Soccer vision must be developed in progressive stages, and a player must always have good technique
Vision Training For Soccer
by: Stewart Flaherty
Vision is a crucial skill for a soccer player while in possession of the ball. Soccer vision is the ability to see defensive pressure and spot opportunities to pass to open teammates. Soccer vision must be developed in progressive stages, and a player must always have good technique to execute a pass, even if he has excellent vision.
Passing and possession drills allow the coach to place an emphasis on soccer vision. Five-against-one keep-away is a good example. Four members of the attacking team wear green pinnies (scrimmage vests), with one player wearing red. Defenders wear a distinctive color. The game begins as regular keep-away, but the coach calls for the attacking team to send the next pass to the red player, and the game continues. Score a point if the attacking team manages to get the ball to and from the red player within 3 seconds. This drill teaches many forms of soccer vision. The player with the ball must be able to see defensive pressure and his open teammates. When the coach calls for the pass, the player must quickly find a designated player, requiring more advanced soccer vision.

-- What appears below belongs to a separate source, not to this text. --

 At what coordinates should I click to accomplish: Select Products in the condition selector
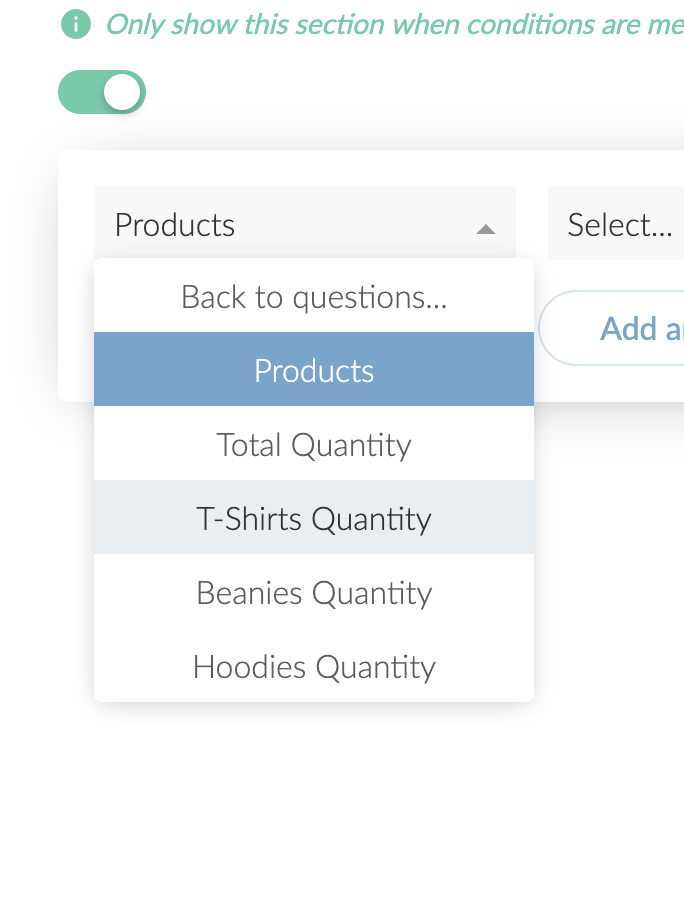click(x=313, y=370)
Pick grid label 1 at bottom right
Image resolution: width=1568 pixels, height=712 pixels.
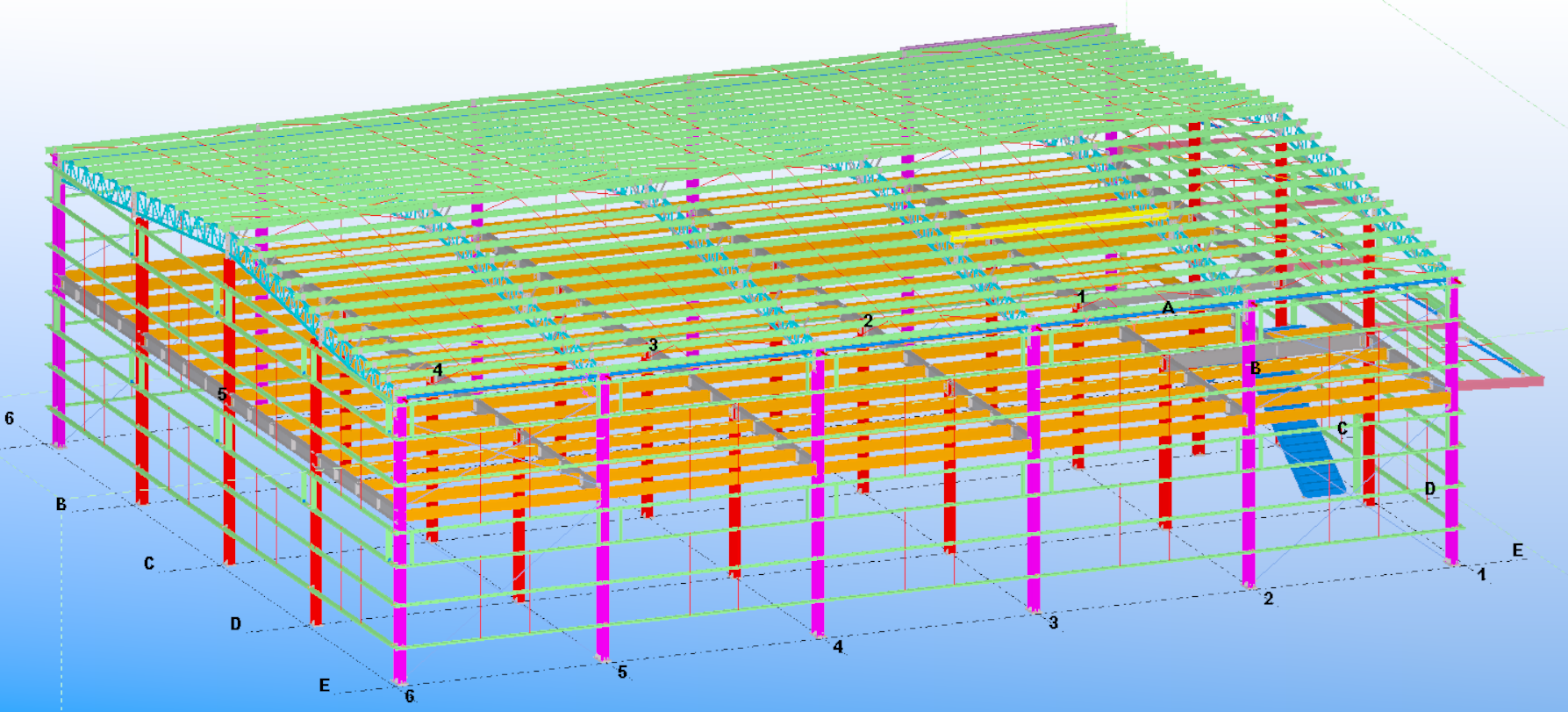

Players who regularly work on their soccer vision skills will have an increased awareness of defensive pressure,and also be able to see open teammates on a more consistent basis. The habit of constantly looking around the field before and after receiving the ball will develop over time and make a player more effective in possession for his team. Soccer vision training will also increase the confidence of a player, as knowing where opportunities exist and where defenders are makes keeping possession much easier.
Soccer vision training is an underused exercise in youth soccer. Vision is crucial in being effective with the ball. Regardless of how good technique is, players who force the ball into defensive pressure and do not see open teammates will not be as successful in game situations. Players with good soccer vision also increase the tactical flexibility, allowing their coach to make adjustments and know the players will see match-ups or areas of the field to attack.
Players develop at different rates, so one training session will not be enough to see total team improvement. Coaches should incorporate soccer vision training into all possession drills. Dedicating five or six sessions to possession drills, with an emphasis on vision, should develop positive results.
Soccer vision training often asks a player to look for a long or difficult pass, but keep the game simple--the first objective is to keep possession. If a player receives a ball and sees an open teammate 10 yards away, she does not have to keep looking--she can play the ball and prepare to receive it back.